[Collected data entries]
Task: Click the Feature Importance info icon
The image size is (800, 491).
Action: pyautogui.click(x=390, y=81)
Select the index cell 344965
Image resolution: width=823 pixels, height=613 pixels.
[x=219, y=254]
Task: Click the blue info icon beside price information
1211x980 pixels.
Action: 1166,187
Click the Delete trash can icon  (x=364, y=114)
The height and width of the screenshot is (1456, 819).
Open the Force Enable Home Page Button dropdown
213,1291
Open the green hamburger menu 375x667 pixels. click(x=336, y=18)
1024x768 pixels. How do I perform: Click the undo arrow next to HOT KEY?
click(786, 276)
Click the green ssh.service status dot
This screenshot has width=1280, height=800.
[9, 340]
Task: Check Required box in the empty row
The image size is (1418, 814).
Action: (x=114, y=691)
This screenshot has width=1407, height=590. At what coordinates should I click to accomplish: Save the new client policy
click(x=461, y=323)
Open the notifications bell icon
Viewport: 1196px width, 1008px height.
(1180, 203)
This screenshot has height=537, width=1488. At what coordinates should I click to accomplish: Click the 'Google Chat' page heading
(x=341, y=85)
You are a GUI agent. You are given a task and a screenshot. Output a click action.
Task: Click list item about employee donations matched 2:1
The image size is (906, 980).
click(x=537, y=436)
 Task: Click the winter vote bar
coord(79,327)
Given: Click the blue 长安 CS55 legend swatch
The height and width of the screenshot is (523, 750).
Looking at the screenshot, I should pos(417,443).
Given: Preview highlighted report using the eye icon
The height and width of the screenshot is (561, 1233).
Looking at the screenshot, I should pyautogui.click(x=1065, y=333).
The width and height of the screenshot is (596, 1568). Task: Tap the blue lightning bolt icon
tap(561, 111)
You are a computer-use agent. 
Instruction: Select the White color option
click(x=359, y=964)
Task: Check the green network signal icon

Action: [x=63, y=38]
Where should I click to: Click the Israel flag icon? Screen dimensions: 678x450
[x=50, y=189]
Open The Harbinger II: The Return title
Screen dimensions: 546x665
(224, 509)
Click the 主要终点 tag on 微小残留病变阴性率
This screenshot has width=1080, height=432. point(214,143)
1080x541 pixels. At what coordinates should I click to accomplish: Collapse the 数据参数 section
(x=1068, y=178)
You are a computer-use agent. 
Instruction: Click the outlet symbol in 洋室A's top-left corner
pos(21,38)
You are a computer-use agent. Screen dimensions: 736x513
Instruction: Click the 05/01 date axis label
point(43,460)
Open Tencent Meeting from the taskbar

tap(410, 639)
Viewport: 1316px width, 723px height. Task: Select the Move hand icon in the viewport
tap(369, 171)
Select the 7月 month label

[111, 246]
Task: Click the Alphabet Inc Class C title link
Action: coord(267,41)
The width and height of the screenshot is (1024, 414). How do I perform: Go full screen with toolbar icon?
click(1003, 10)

#### ASSIGNMENT:
Reproduce the lines from the one with "Instruction: Click the outlet" to the end of the data exactly, leaving out every earlier line.

#### RESPONSE TO THE TASK:
Instruction: Click the outlet symbol in 洋室A's top-left corner
pos(21,38)
You are a computer-use agent. Screen dimensions: 736x513
Instruction: Click the 05/01 date axis label
point(43,460)
Open Tencent Meeting from the taskbar

tap(410, 639)
Viewport: 1316px width, 723px height. Task: Select the Move hand icon in the viewport
tap(369, 171)
Select the 7月 month label

[111, 246]
Task: Click the Alphabet Inc Class C title link
Action: coord(267,41)
The width and height of the screenshot is (1024, 414). How do I perform: Go full screen with toolbar icon?
click(1003, 10)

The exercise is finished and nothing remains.